**DATA:**
----
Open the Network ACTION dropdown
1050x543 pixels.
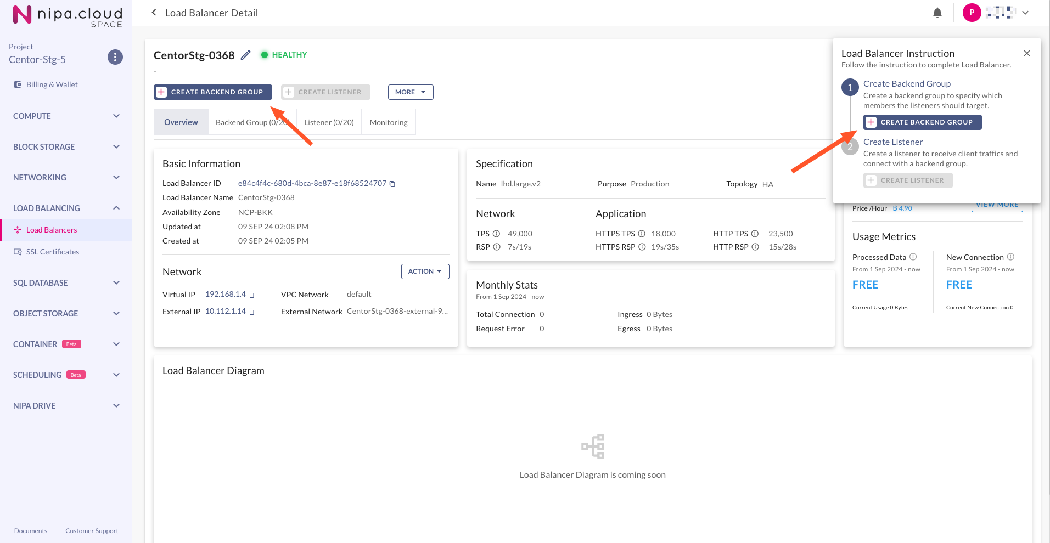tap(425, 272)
----
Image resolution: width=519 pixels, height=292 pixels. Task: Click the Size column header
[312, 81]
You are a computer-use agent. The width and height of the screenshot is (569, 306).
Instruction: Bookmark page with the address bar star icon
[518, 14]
----
**TASK OBJECTIVE:** Write the records from the line with "Open the Network ACTION dropdown" up to and including the line with "tap(425, 272)" as a JSON list of strings, one string per line, with blank lines dropped. Leave out the pictures.

**OUTPUT:**
[
  "Open the Network ACTION dropdown",
  "1050x543 pixels.",
  "tap(425, 272)"
]